TASK OBJECTIVE. Output the data below exactly. Leave nothing out.

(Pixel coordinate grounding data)
§ §

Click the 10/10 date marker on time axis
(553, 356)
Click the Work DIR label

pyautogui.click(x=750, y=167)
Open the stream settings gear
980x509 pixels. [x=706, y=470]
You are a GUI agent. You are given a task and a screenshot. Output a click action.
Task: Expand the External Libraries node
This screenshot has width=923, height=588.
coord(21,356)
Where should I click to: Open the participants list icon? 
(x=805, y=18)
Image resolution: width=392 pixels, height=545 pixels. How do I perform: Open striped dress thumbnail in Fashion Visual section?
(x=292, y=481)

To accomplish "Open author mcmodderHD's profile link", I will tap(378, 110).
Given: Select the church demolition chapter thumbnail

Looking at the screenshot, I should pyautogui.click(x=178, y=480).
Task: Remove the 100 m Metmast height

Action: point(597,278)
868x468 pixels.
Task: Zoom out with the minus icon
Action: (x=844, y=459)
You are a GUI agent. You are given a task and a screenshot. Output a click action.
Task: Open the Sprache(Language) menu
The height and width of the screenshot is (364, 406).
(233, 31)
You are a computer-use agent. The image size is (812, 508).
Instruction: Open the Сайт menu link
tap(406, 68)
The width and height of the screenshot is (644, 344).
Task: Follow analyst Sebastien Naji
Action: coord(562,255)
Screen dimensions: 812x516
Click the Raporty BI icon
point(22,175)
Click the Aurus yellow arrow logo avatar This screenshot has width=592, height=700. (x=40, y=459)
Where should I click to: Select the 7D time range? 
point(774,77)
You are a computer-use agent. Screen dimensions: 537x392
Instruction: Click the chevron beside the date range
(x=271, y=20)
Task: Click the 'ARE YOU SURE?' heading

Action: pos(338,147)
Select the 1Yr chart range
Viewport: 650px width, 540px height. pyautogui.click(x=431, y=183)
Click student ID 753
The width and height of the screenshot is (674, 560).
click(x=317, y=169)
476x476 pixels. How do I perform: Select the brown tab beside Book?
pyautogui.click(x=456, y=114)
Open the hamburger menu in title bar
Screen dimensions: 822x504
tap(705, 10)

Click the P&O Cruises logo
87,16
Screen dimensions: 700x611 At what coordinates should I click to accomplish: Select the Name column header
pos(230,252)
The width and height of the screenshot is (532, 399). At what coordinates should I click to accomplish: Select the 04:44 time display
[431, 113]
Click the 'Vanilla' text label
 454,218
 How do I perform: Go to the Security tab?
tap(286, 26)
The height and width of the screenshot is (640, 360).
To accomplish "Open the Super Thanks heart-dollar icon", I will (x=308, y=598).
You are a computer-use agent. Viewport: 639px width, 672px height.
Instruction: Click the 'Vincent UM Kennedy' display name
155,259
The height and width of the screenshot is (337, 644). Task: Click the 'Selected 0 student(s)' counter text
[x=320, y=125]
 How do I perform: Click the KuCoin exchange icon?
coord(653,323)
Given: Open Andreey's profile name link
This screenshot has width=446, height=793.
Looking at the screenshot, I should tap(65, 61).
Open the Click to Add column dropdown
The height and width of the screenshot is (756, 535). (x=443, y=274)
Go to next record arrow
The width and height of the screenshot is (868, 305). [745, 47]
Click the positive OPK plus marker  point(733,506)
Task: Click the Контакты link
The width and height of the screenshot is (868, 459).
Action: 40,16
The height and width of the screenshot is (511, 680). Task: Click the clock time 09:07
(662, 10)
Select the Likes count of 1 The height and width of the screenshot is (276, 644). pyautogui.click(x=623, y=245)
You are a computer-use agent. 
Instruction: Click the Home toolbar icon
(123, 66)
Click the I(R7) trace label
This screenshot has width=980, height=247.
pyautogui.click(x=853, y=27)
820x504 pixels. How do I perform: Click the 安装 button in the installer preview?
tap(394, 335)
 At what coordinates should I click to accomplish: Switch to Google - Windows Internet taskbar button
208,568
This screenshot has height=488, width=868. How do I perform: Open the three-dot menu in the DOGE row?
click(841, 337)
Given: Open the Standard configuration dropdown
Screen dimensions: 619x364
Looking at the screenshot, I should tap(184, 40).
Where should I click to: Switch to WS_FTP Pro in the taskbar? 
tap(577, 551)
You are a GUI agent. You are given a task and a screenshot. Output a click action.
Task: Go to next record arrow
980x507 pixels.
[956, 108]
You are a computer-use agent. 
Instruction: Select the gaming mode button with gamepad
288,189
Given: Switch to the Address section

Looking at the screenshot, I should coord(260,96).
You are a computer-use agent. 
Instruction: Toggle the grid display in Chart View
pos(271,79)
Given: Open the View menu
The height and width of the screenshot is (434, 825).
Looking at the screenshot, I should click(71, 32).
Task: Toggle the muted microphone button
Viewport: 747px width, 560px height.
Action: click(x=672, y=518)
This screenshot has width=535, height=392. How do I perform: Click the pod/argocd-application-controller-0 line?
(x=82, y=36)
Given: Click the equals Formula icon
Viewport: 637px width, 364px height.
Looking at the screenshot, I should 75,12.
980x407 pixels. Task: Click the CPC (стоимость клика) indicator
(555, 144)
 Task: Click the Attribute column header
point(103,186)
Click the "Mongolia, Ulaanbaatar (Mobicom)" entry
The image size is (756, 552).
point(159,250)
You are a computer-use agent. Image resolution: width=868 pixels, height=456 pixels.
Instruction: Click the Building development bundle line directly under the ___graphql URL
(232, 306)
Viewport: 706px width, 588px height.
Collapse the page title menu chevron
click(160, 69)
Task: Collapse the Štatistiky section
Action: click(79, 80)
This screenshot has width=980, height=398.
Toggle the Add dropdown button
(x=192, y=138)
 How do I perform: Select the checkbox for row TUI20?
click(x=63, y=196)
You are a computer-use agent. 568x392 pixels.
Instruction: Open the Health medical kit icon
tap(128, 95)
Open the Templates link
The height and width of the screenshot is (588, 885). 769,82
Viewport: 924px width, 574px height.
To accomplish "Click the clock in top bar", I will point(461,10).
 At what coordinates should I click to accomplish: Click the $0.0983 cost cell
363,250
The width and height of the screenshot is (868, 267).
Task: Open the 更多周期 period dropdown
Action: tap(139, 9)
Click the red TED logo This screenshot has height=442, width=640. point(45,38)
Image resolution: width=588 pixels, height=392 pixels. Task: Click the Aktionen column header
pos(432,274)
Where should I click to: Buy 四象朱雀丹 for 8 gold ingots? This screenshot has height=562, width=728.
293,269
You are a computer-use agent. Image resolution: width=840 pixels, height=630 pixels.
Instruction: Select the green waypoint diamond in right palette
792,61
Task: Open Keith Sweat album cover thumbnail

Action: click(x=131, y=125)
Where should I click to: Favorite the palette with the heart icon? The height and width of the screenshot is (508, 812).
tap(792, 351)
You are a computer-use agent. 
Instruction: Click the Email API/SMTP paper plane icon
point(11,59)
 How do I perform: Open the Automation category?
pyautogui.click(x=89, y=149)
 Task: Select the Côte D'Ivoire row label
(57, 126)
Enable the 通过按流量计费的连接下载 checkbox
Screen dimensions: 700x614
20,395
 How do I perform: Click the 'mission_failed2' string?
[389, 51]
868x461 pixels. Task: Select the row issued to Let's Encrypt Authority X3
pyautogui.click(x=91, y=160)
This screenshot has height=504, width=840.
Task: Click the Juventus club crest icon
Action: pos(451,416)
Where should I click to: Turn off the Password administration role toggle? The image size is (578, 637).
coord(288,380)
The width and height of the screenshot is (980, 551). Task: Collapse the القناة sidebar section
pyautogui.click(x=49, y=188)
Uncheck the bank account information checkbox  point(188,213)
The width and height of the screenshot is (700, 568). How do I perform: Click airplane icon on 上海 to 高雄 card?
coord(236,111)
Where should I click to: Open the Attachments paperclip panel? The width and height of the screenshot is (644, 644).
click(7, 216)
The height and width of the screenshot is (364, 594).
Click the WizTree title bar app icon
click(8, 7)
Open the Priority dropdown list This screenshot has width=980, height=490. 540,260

§ §

REPLY.
Click the 10/10 date marker on time axis
(553, 356)
Click the Work DIR label

pyautogui.click(x=750, y=167)
Open the stream settings gear
980x509 pixels. [x=706, y=470]
You are a GUI agent. You are given a task and a screenshot. Output a click action.
Task: Expand the External Libraries node
This screenshot has width=923, height=588.
coord(21,356)
Where should I click to: Open the participants list icon? 
(x=805, y=18)
Image resolution: width=392 pixels, height=545 pixels. How do I perform: Open striped dress thumbnail in Fashion Visual section?
(x=292, y=481)

To accomplish "Open author mcmodderHD's profile link", I will tap(378, 110).
Given: Select the church demolition chapter thumbnail

Looking at the screenshot, I should pyautogui.click(x=178, y=480).
Task: Remove the 100 m Metmast height

Action: point(597,278)
868x468 pixels.
Task: Zoom out with the minus icon
Action: (x=844, y=459)
You are a GUI agent. You are given a task and a screenshot. Output a click action.
Task: Open the Sprache(Language) menu
The height and width of the screenshot is (364, 406).
(233, 31)
You are a computer-use agent. The image size is (812, 508).
Instruction: Open the Сайт menu link
tap(406, 68)
The width and height of the screenshot is (644, 344).
Task: Follow analyst Sebastien Naji
Action: coord(562,255)
Screen dimensions: 812x516
Click the Raporty BI icon
point(22,175)
Click the Aurus yellow arrow logo avatar This screenshot has width=592, height=700. (x=40, y=459)
Where should I click to: Select the 7D time range? 
point(774,77)
You are a computer-use agent. Screen dimensions: 537x392
Instruction: Click the chevron beside the date range
(x=271, y=20)
Task: Click the 'ARE YOU SURE?' heading

Action: pos(338,147)
Select the 1Yr chart range
Viewport: 650px width, 540px height. pyautogui.click(x=431, y=183)
Click student ID 753
The width and height of the screenshot is (674, 560).
click(x=317, y=169)
476x476 pixels. How do I perform: Select the brown tab beside Book?
pyautogui.click(x=456, y=114)
Open the hamburger menu in title bar
Screen dimensions: 822x504
tap(705, 10)

Click the P&O Cruises logo
87,16
Screen dimensions: 700x611 At what coordinates should I click to accomplish: Select the Name column header
pos(230,252)
The width and height of the screenshot is (532, 399). At what coordinates should I click to accomplish: Select the 04:44 time display
[431, 113]
Click the 'Vanilla' text label
 454,218
 How do I perform: Go to the Security tab?
tap(286, 26)
The height and width of the screenshot is (640, 360).
To accomplish "Open the Super Thanks heart-dollar icon", I will (x=308, y=598).
You are a computer-use agent. Viewport: 639px width, 672px height.
Instruction: Click the 'Vincent UM Kennedy' display name
155,259
The height and width of the screenshot is (337, 644). Task: Click the 'Selected 0 student(s)' counter text
[x=320, y=125]
 How do I perform: Click the KuCoin exchange icon?
coord(653,323)
Given: Open Andreey's profile name link
This screenshot has width=446, height=793.
Looking at the screenshot, I should tap(65, 61).
Open the Click to Add column dropdown
The height and width of the screenshot is (756, 535). (x=443, y=274)
Go to next record arrow
The width and height of the screenshot is (868, 305). [745, 47]
Click the positive OPK plus marker  point(733,506)
Task: Click the Контакты link
The width and height of the screenshot is (868, 459).
Action: 40,16
The height and width of the screenshot is (511, 680). Task: Click the clock time 09:07
(662, 10)
Select the Likes count of 1 The height and width of the screenshot is (276, 644). pyautogui.click(x=623, y=245)
You are a computer-use agent. 
Instruction: Click the Home toolbar icon
(123, 66)
Click the I(R7) trace label
This screenshot has width=980, height=247.
pyautogui.click(x=853, y=27)
820x504 pixels. How do I perform: Click the 安装 button in the installer preview?
tap(394, 335)
 At what coordinates should I click to accomplish: Switch to Google - Windows Internet taskbar button
208,568
This screenshot has height=488, width=868. How do I perform: Open the three-dot menu in the DOGE row?
click(841, 337)
Given: Open the Standard configuration dropdown
Screen dimensions: 619x364
Looking at the screenshot, I should tap(184, 40).
Where should I click to: Switch to WS_FTP Pro in the taskbar? 
tap(577, 551)
You are a GUI agent. You are given a task and a screenshot. Output a click action.
Task: Go to next record arrow
980x507 pixels.
[956, 108]
You are a computer-use agent. 
Instruction: Select the gaming mode button with gamepad
288,189
Given: Switch to the Address section

Looking at the screenshot, I should coord(260,96).
You are a computer-use agent. 
Instruction: Toggle the grid display in Chart View
pos(271,79)
Given: Open the View menu
The height and width of the screenshot is (434, 825).
Looking at the screenshot, I should click(71, 32).
Task: Toggle the muted microphone button
Viewport: 747px width, 560px height.
Action: click(x=672, y=518)
This screenshot has width=535, height=392. How do I perform: Click the pod/argocd-application-controller-0 line?
(x=82, y=36)
Given: Click the equals Formula icon
Viewport: 637px width, 364px height.
Looking at the screenshot, I should 75,12.
980x407 pixels. Task: Click the CPC (стоимость клика) indicator
(555, 144)
 Task: Click the Attribute column header
point(103,186)
Click the "Mongolia, Ulaanbaatar (Mobicom)" entry
The image size is (756, 552).
point(159,250)
You are a computer-use agent. Image resolution: width=868 pixels, height=456 pixels.
Instruction: Click the Building development bundle line directly under the ___graphql URL
(232, 306)
Viewport: 706px width, 588px height.
Collapse the page title menu chevron
click(160, 69)
Task: Collapse the Štatistiky section
Action: click(79, 80)
This screenshot has width=980, height=398.
Toggle the Add dropdown button
(x=192, y=138)
 How do I perform: Select the checkbox for row TUI20?
click(x=63, y=196)
You are a computer-use agent. 568x392 pixels.
Instruction: Open the Health medical kit icon
tap(128, 95)
Open the Templates link
The height and width of the screenshot is (588, 885). 769,82
Viewport: 924px width, 574px height.
To accomplish "Click the clock in top bar", I will point(461,10).
 At what coordinates should I click to accomplish: Click the $0.0983 cost cell
363,250
The width and height of the screenshot is (868, 267).
Task: Open the 更多周期 period dropdown
Action: tap(139, 9)
Click the red TED logo This screenshot has height=442, width=640. point(45,38)
Image resolution: width=588 pixels, height=392 pixels. Task: Click the Aktionen column header
pos(432,274)
Where should I click to: Buy 四象朱雀丹 for 8 gold ingots? This screenshot has height=562, width=728.
293,269
You are a computer-use agent. Image resolution: width=840 pixels, height=630 pixels.
Instruction: Select the green waypoint diamond in right palette
792,61
Task: Open Keith Sweat album cover thumbnail

Action: click(x=131, y=125)
Where should I click to: Favorite the palette with the heart icon? The height and width of the screenshot is (508, 812).
tap(792, 351)
You are a computer-use agent. 
Instruction: Click the Email API/SMTP paper plane icon
point(11,59)
 How do I perform: Open the Automation category?
pyautogui.click(x=89, y=149)
 Task: Select the Côte D'Ivoire row label
(57, 126)
Enable the 通过按流量计费的连接下载 checkbox
Screen dimensions: 700x614
20,395
 How do I perform: Click the 'mission_failed2' string?
[389, 51]
868x461 pixels. Task: Select the row issued to Let's Encrypt Authority X3
pyautogui.click(x=91, y=160)
This screenshot has height=504, width=840.
Task: Click the Juventus club crest icon
Action: pos(451,416)
Where should I click to: Turn off the Password administration role toggle? The image size is (578, 637).
coord(288,380)
The width and height of the screenshot is (980, 551). Task: Collapse the القناة sidebar section
pyautogui.click(x=49, y=188)
Uncheck the bank account information checkbox  point(188,213)
The width and height of the screenshot is (700, 568). How do I perform: Click airplane icon on 上海 to 高雄 card?
coord(236,111)
Where should I click to: Open the Attachments paperclip panel? The width and height of the screenshot is (644, 644).
click(7, 216)
The height and width of the screenshot is (364, 594).
Click the WizTree title bar app icon
click(8, 7)
Open the Priority dropdown list This screenshot has width=980, height=490. 540,260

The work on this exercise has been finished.